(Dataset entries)

[Start of Attachment]

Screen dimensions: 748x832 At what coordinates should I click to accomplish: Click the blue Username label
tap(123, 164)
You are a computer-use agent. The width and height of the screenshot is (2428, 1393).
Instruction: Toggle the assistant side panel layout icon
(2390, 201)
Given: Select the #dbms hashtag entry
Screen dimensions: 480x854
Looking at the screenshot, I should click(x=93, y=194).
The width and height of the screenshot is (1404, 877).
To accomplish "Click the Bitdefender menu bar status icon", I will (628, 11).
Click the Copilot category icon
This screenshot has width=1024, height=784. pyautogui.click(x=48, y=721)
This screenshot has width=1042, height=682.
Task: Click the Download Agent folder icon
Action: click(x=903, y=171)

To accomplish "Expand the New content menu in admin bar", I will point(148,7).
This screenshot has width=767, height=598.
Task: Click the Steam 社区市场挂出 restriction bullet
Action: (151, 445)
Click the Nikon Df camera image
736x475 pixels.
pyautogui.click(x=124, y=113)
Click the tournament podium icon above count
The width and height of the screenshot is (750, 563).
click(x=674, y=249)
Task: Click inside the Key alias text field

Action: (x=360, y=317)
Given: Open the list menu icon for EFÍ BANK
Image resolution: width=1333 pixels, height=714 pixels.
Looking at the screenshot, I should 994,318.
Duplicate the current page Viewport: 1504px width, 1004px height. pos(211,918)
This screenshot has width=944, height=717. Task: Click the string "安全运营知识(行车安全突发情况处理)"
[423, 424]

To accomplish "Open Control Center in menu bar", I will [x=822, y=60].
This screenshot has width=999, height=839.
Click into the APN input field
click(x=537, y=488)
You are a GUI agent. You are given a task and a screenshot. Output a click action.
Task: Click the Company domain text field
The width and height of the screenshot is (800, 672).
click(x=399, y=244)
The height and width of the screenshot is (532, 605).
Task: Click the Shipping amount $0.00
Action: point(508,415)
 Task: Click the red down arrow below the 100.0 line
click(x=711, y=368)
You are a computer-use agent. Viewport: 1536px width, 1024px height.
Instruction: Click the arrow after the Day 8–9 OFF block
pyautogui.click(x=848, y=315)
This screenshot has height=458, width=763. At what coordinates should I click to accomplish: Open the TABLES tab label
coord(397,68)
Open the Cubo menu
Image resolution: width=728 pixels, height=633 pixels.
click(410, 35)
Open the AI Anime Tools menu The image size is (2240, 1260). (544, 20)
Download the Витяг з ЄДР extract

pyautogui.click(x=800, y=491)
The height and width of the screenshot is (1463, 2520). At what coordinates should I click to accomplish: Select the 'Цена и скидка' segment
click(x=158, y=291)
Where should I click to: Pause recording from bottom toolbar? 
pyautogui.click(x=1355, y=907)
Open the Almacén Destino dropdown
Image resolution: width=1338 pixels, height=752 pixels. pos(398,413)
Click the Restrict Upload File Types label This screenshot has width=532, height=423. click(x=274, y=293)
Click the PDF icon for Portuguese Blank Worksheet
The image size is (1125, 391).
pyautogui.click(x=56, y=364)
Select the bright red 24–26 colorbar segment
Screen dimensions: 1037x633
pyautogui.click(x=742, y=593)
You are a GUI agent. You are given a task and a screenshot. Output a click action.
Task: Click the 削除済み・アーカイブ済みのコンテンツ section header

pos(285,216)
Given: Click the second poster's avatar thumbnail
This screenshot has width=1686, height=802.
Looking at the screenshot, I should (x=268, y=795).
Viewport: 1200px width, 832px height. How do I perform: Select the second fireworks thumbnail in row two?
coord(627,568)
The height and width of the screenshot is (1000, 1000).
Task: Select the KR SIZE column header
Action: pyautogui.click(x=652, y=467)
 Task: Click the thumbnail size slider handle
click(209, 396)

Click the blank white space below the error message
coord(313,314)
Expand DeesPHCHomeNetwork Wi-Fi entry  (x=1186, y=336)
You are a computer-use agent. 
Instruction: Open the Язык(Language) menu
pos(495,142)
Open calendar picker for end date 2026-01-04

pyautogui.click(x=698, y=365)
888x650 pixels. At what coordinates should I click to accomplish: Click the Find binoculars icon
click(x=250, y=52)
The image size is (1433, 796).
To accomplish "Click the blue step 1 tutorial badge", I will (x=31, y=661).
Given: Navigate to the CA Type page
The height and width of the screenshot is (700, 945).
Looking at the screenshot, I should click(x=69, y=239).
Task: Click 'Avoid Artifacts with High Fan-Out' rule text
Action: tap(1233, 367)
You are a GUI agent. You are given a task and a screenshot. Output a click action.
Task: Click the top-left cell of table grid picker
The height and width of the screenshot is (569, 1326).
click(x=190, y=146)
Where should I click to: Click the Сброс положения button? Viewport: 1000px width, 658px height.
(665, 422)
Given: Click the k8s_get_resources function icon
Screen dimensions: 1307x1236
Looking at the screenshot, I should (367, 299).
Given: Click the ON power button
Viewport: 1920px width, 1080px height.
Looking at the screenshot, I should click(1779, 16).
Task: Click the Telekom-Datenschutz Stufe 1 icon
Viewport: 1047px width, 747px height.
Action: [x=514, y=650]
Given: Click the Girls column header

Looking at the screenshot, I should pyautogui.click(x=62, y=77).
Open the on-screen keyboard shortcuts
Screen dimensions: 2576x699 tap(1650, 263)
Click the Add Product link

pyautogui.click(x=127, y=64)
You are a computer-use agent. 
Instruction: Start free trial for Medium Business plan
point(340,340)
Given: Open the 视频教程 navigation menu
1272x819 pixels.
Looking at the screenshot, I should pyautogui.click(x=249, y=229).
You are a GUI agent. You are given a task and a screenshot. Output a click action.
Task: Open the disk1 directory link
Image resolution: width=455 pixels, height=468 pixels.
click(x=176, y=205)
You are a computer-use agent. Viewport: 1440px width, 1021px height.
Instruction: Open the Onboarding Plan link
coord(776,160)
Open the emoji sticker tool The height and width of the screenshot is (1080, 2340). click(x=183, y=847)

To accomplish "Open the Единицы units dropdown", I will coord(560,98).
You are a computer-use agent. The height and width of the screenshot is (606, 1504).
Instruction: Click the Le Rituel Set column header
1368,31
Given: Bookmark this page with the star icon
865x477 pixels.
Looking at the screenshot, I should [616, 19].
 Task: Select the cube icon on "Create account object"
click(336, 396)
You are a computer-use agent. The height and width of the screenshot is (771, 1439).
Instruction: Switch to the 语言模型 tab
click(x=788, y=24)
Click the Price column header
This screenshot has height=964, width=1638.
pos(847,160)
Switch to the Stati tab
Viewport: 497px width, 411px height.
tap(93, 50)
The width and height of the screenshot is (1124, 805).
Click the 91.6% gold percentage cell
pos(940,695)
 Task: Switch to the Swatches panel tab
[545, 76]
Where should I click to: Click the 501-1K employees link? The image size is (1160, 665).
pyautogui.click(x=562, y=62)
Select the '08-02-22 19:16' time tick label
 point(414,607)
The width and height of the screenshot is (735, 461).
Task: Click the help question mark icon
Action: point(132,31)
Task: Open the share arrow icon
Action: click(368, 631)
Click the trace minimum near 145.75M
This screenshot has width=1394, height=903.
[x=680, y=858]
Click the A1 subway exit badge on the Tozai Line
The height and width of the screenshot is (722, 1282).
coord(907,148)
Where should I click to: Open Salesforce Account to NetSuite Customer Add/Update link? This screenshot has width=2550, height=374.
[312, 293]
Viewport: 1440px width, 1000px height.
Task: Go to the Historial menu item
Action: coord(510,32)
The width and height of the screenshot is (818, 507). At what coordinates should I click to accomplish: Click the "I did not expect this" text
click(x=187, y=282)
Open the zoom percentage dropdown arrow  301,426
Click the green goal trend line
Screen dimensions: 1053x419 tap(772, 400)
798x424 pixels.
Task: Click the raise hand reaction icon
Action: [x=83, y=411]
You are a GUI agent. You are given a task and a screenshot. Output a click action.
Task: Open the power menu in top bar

[End of Attachment]

- [Instructions for the task]: When you answer, repeat each entry exactly as it appears above.

- [Answer to the exercise]:
Screen dimensions: 748x832 At what coordinates should I click to accomplish: Click the blue Username label
tap(123, 164)
You are a computer-use agent. The width and height of the screenshot is (2428, 1393).
Instruction: Toggle the assistant side panel layout icon
(2390, 201)
Given: Select the #dbms hashtag entry
Screen dimensions: 480x854
Looking at the screenshot, I should click(x=93, y=194).
The width and height of the screenshot is (1404, 877).
To accomplish "Click the Bitdefender menu bar status icon", I will (628, 11).
Click the Copilot category icon
This screenshot has width=1024, height=784. pyautogui.click(x=48, y=721)
This screenshot has width=1042, height=682.
Task: Click the Download Agent folder icon
Action: click(x=903, y=171)

To accomplish "Expand the New content menu in admin bar", I will point(148,7).
This screenshot has width=767, height=598.
Task: Click the Steam 社区市场挂出 restriction bullet
Action: (151, 445)
Click the Nikon Df camera image
736x475 pixels.
pyautogui.click(x=124, y=113)
Click the tournament podium icon above count
The width and height of the screenshot is (750, 563).
click(x=674, y=249)
Task: Click inside the Key alias text field

Action: (x=360, y=317)
Given: Open the list menu icon for EFÍ BANK
Image resolution: width=1333 pixels, height=714 pixels.
Looking at the screenshot, I should 994,318.
Duplicate the current page Viewport: 1504px width, 1004px height. pos(211,918)
This screenshot has width=944, height=717. Task: Click the string "安全运营知识(行车安全突发情况处理)"
[423, 424]

To accomplish "Open Control Center in menu bar", I will [x=822, y=60].
This screenshot has width=999, height=839.
Click into the APN input field
click(x=537, y=488)
You are a GUI agent. You are given a task and a screenshot. Output a click action.
Task: Click the Company domain text field
The width and height of the screenshot is (800, 672).
click(x=399, y=244)
The height and width of the screenshot is (532, 605).
Task: Click the Shipping amount $0.00
Action: point(508,415)
 Task: Click the red down arrow below the 100.0 line
click(x=711, y=368)
You are a computer-use agent. Viewport: 1536px width, 1024px height.
Instruction: Click the arrow after the Day 8–9 OFF block
pyautogui.click(x=848, y=315)
This screenshot has height=458, width=763. At what coordinates should I click to accomplish: Open the TABLES tab label
coord(397,68)
Open the Cubo menu
Image resolution: width=728 pixels, height=633 pixels.
click(410, 35)
Open the AI Anime Tools menu The image size is (2240, 1260). (544, 20)
Download the Витяг з ЄДР extract

pyautogui.click(x=800, y=491)
The height and width of the screenshot is (1463, 2520). At what coordinates should I click to accomplish: Select the 'Цена и скидка' segment
click(x=158, y=291)
Where should I click to: Pause recording from bottom toolbar? 
pyautogui.click(x=1355, y=907)
Open the Almacén Destino dropdown
Image resolution: width=1338 pixels, height=752 pixels. pos(398,413)
Click the Restrict Upload File Types label This screenshot has width=532, height=423. click(x=274, y=293)
Click the PDF icon for Portuguese Blank Worksheet
The image size is (1125, 391).
pyautogui.click(x=56, y=364)
Select the bright red 24–26 colorbar segment
Screen dimensions: 1037x633
pyautogui.click(x=742, y=593)
You are a GUI agent. You are given a task and a screenshot. Output a click action.
Task: Click the 削除済み・アーカイブ済みのコンテンツ section header

pos(285,216)
Given: Click the second poster's avatar thumbnail
This screenshot has width=1686, height=802.
Looking at the screenshot, I should (x=268, y=795).
Viewport: 1200px width, 832px height. How do I perform: Select the second fireworks thumbnail in row two?
coord(627,568)
The height and width of the screenshot is (1000, 1000).
Task: Select the KR SIZE column header
Action: pyautogui.click(x=652, y=467)
 Task: Click the thumbnail size slider handle
click(209, 396)

Click the blank white space below the error message
coord(313,314)
Expand DeesPHCHomeNetwork Wi-Fi entry  (x=1186, y=336)
You are a computer-use agent. 
Instruction: Open the Язык(Language) menu
pos(495,142)
Open calendar picker for end date 2026-01-04

pyautogui.click(x=698, y=365)
888x650 pixels. At what coordinates should I click to accomplish: Click the Find binoculars icon
click(x=250, y=52)
The image size is (1433, 796).
To accomplish "Click the blue step 1 tutorial badge", I will (x=31, y=661).
Given: Navigate to the CA Type page
The height and width of the screenshot is (700, 945).
Looking at the screenshot, I should click(x=69, y=239).
Task: Click 'Avoid Artifacts with High Fan-Out' rule text
Action: tap(1233, 367)
You are a GUI agent. You are given a task and a screenshot. Output a click action.
Task: Click the top-left cell of table grid picker
The height and width of the screenshot is (569, 1326).
click(x=190, y=146)
Where should I click to: Click the Сброс положения button? Viewport: 1000px width, 658px height.
(665, 422)
Given: Click the k8s_get_resources function icon
Screen dimensions: 1307x1236
Looking at the screenshot, I should (367, 299).
Given: Click the ON power button
Viewport: 1920px width, 1080px height.
Looking at the screenshot, I should click(1779, 16).
Task: Click the Telekom-Datenschutz Stufe 1 icon
Viewport: 1047px width, 747px height.
Action: [x=514, y=650]
Given: Click the Girls column header

Looking at the screenshot, I should pyautogui.click(x=62, y=77).
Open the on-screen keyboard shortcuts
Screen dimensions: 2576x699 tap(1650, 263)
Click the Add Product link

pyautogui.click(x=127, y=64)
You are a computer-use agent. 
Instruction: Start free trial for Medium Business plan
point(340,340)
Given: Open the 视频教程 navigation menu
1272x819 pixels.
Looking at the screenshot, I should pyautogui.click(x=249, y=229).
You are a GUI agent. You are given a task and a screenshot. Output a click action.
Task: Open the disk1 directory link
Image resolution: width=455 pixels, height=468 pixels.
click(x=176, y=205)
You are a computer-use agent. Viewport: 1440px width, 1021px height.
Instruction: Open the Onboarding Plan link
coord(776,160)
Open the emoji sticker tool The height and width of the screenshot is (1080, 2340). click(x=183, y=847)

To accomplish "Open the Единицы units dropdown", I will coord(560,98).
You are a computer-use agent. The height and width of the screenshot is (606, 1504).
Instruction: Click the Le Rituel Set column header
1368,31
Given: Bookmark this page with the star icon
865x477 pixels.
Looking at the screenshot, I should [616, 19].
 Task: Select the cube icon on "Create account object"
click(336, 396)
You are a computer-use agent. The height and width of the screenshot is (771, 1439).
Instruction: Switch to the 语言模型 tab
click(x=788, y=24)
Click the Price column header
This screenshot has height=964, width=1638.
pos(847,160)
Switch to the Stati tab
Viewport: 497px width, 411px height.
tap(93, 50)
The width and height of the screenshot is (1124, 805).
Click the 91.6% gold percentage cell
pos(940,695)
 Task: Switch to the Swatches panel tab
[545, 76]
Where should I click to: Click the 501-1K employees link? The image size is (1160, 665).
pyautogui.click(x=562, y=62)
Select the '08-02-22 19:16' time tick label
 point(414,607)
The width and height of the screenshot is (735, 461).
Task: Click the help question mark icon
Action: point(132,31)
Task: Open the share arrow icon
Action: click(368, 631)
Click the trace minimum near 145.75M
This screenshot has width=1394, height=903.
[x=680, y=858]
Click the A1 subway exit badge on the Tozai Line
The height and width of the screenshot is (722, 1282).
coord(907,148)
Where should I click to: Open Salesforce Account to NetSuite Customer Add/Update link? This screenshot has width=2550, height=374.
[312, 293]
Viewport: 1440px width, 1000px height.
Task: Go to the Historial menu item
Action: coord(510,32)
The width and height of the screenshot is (818, 507). At what coordinates should I click to accomplish: Click the "I did not expect this" text
click(x=187, y=282)
Open the zoom percentage dropdown arrow  301,426
Click the green goal trend line
Screen dimensions: 1053x419 tap(772, 400)
798x424 pixels.
Task: Click the raise hand reaction icon
Action: [x=83, y=411]
You are a GUI agent. You are given a task and a screenshot. Output a click action.
Task: Open the power menu in top bar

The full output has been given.